The Bourbonnais native took home the $10,000 top prize at the StartUp Showcase with her idea for a digital productivity application designed specifically for students called Studentivity. During the event, held November 11 in the Aaron Leetch Stadium Club, students had seven minutes to pitch their startup ideas to a panel of four judges. The event, which has featured winners including Packback, Open Source Classroom, BizzBaits, and First Hand Museum., is sponsored by the George R. and Martha Means Center for Entrepreneurial Studies.
Taniya Gibbs took home the $6,000 second prize for divinepassionart, and Zach Comacho won the $4,000 third prize for Axyes. Seven additional projects received $500 runner-up awards. The awarded funds go towards support for their start-up business.
“It feels pretty cool,” Strickland said. “I was really nervous coming into this, but I’m proud of myself. I’m appreciative of the judges here for giving me a chance. I’m appreciative of the people who have supported me and told me, ‘Hey, this is something that you can do.’”
Strickland has always been a highly involved student throughout high school and college. She said time management has been a challenge, and she initially started conceptualizing the idea that would become Studentivity while studying abroad in Germany last year.
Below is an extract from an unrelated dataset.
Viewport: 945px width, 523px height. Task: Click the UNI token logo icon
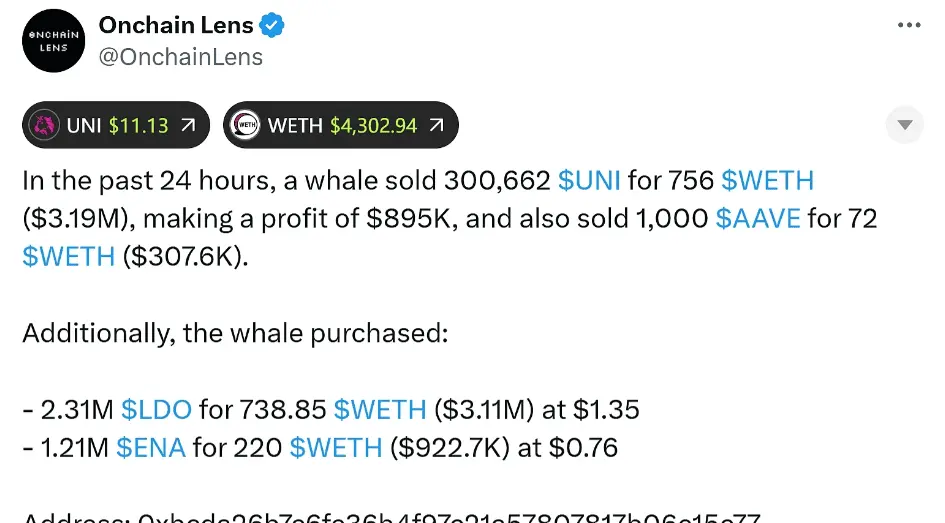[x=44, y=125]
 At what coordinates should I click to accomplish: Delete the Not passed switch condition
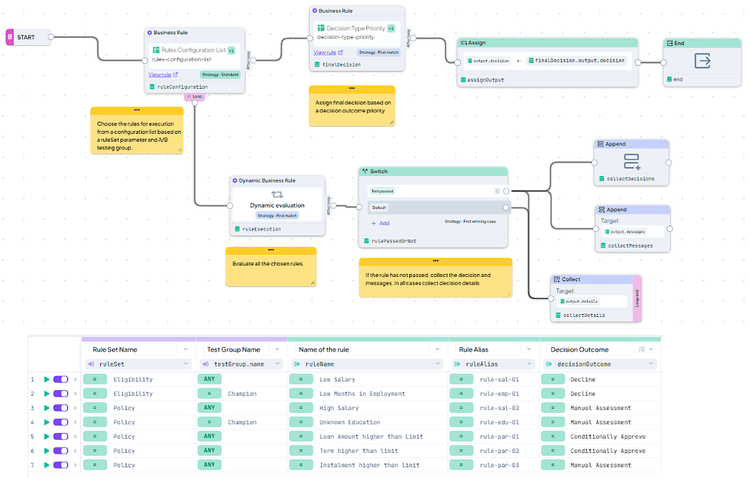pyautogui.click(x=496, y=190)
Studentivity is designed to give students control over their studies, extracurriculars, and social lives while providing metrics of their own success.
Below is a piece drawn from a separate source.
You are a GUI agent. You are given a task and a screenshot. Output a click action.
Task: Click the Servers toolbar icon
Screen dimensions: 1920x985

“One of the things I hope to solve is that feeling of being overwhelmed,” Strickland said. “I wanted to come up with something that allows myself and other students to balance all of those tasks and allocate their time and decide what they want to prioritize.”
Strickland felt she had a promising idea and decided to throw her hat in the ring for the StartUp Showcase. She condensed her thoughts on what Studentivity could be into a three-minute submission to enter the contest. While having the idea for an application is one thing, creating a viable product is a completely different endeavor. Some of the bigger challenges for Strickland involved estimating what it would cost to develop the app and host it on sites like Apple’s App Store.
Now that she has successfully pitched the idea, she plans to use her prize money to start the design and testing process, potentially with students at Illinois State.
“I look forward to seeing what other students feel they need to be organized and seeing how I can optimize that in the form of an app,” she said.
Strickland plans to attend graduate school after she finishes her undergrad journey in May and hopes to eventually become a professor. She has simple advice for students who have lofty ideas of their own that they may want to present at the StartUp Showcase.
“My advice would just be to do it,” she said. “Sometimes we get in our heads about what is intimidating, or what might make us nervous. But take a chance.”